加えて、手術支援ロボット『ダヴィンチ』の登場でより精密な手術が可能になり、肛門括約筋を上手に温存できるようになった。人工肛門になる人の割合は明らかに低下しています」
大腸がんの治療においてこの10年で最も変わったのは、直腸がんの腹腔鏡下手術が一般化したことだと島田さんは続ける。
「腹腔鏡下手術は約1cmの傷をお腹に5か所ほどつけて、そこから腹腔鏡という細長いカメラを入れてモニターを見ながら行います。ほぼ標準治療となっており、多くの施設で日常的に行われていて安全性も高い。従来の方法よりも傷が小さいため痛みも少なく、数日で退院できるのが大きなメリット。早期で見つかれば手術をするまでもなく、内視鏡だけで切除するケースも増えています」
手術をするかしないか、またするならばいつするかといった境界線も変わりつつある。直腸がんの治療成績を上げるために、術前の放射線治療と化学療法で腫瘍を小さくする方法が世界的に広く行われている。このとき、腫瘍が消えれば手術をしないで慎重に経過観察する「ウォッチアンドウェイト療法」が導入されつつあるという。
「放射線と化学療法だけで、肉眼上はがんが消えることはよくあります。ただし、実際は目に見えないがんが残っていることがあるので、定期的にCTや内視鏡検査を行い、5年経過観察して何もなければ治療終了となります。現時点では、日本人における治療成績が充分に報告されていないためあまり行われていませんが、今後は増えていくでしょう」
早期発見が望ましいとはいえ、進行して見つかってもあきらめないでほしいと話すのは、国立がん研究センターがん対策情報センター本部副本部長の若尾文彦さんだ。
「肝臓への転移があるとステージ4と診断されます。ほかのがんで肝臓に転移した場合、手術は行えませんが大腸がんは転移した場合でも、状況によっては手術で取ることができる」
がんは高齢になると治療しない方がいいというのも時代遅れの情報。高齢者への治療も積極的に行われている。

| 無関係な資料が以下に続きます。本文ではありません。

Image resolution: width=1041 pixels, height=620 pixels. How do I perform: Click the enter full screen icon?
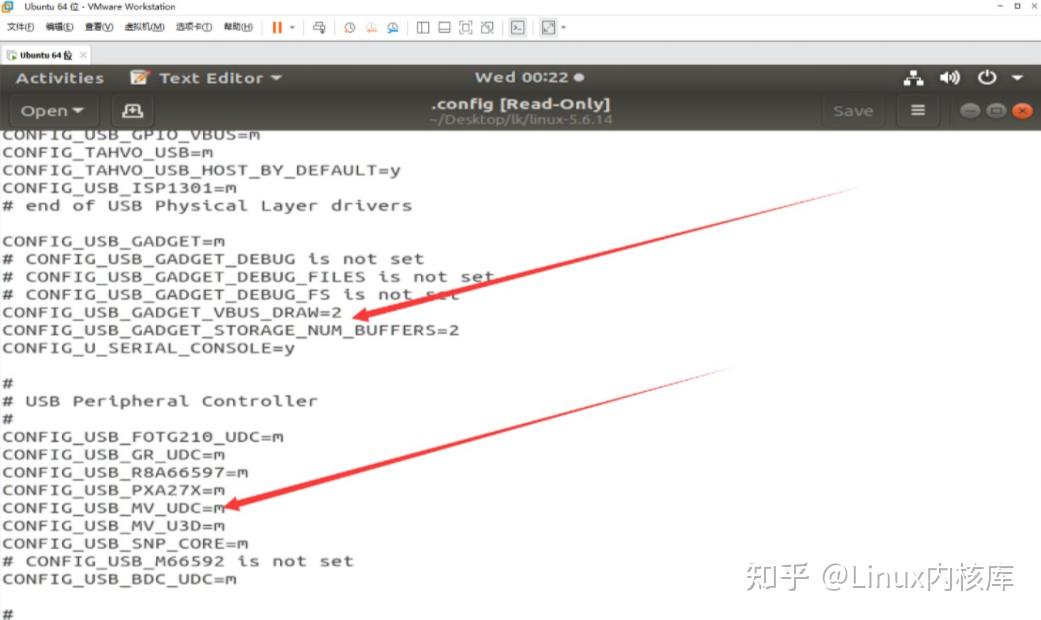point(466,27)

「同じ80才でも昔といまでは大きく違う。平均寿命が延びて、高齢者の全身状態は昔よりよくなっているので90代であっても治療をしないのはもったいない。特に大腸がんは抗がん剤も効きやすいし、後遺症も少なく、治りやすいので治療自体を恐れることはない。結腸がんの手術も比較的簡単なので、90才であったとしても手術を回避することはありません」(島田さん・以下同)
副作用の少ない抗がん剤が多い
医学の進歩で生存率が改善し、治療や検査に伴う負担も軽減されつつある一方、全体的な女性のがんの罹患リスクは年を追うごとに高くなっているという。
「大きな理由は女性のライフスタイルが変わったこと。飲酒や喫煙はリスクを高めます。昔は飲酒や喫煙する人も明らかに男性の方が多かったので、男性ががんになるリスクが高かったですが、女性もお酒を飲む機会や喫煙者が増え、“なりやすさ”でいえば男女差が少なくなっています」
実際に国立がん研究センターと国立成育医療研究センターの調査では、15~39才のAYA世代のがん患者数は、女性の割合が7割を超えることもわかっている。若尾さんが説明する。
「乳がん、子宮頸がんは若い人でもかかりやすいので、20代から50代前半までをみると男性に比べて女性の比率が高くなります。若い女性は仕事だけでなく妊娠や出産などにも影響してくるので、ライフステージに応じた支援が必要です。がんはいまだに不治の病と思われがちですが、そんなことはありません。2009~2011年のがん全体の5年生存率をみると、64.1%と高い。女性に限っては、さらに高く約67%です」
医療経済ジャーナリストの室井一辰さんも「選択肢は時代とともに広がり続けている」と声をそろえる。
「検診で早期発見しやすくなり、新たな治療法も開発されています。進行がんなら治療法がないという時代もありましたが、いまは外科手術以外に放射線治療や化学療法も充実している。完治できなくても、治療を続けながらがんと共存し、5年10年と生活を送れるようになってきています」(室井さん)
治療そのものの進歩に比例して、日常生活への影響も少なくなりつつある。山王ウィメンズ&キッズクリニック大森院長の高橋怜奈さんが言う。
「コロナ禍でリモートワークが進んだことも後押しして、がんと診断されても8割の人が仕事を続けています。いまは副作用の少ない抗がん剤も多く、制吐剤などをあらかじめ投与することが主流です。さらに化学療法を入院ではなく日帰りで受けるかたが多いです」(高橋さん・以下同)
治療に伴う外見の変化についても、ケアの方法が確立されつつある。脱毛の対策としては特殊なキャップで頭部を冷やし、脱毛を軽減する「頭皮冷却療法」という方法もある。
「抗がん剤で髪が抜けても、治療が終わればまた生えてきます。髪の毛が抜けない抗がん剤もあるのでひとりで悩まず、主治医や薬剤師に相談してみてください」
精査したうえで効果と副作用、メリットとデメリットをよく考えて、自分に合うがんとのつきあい方を考えたい。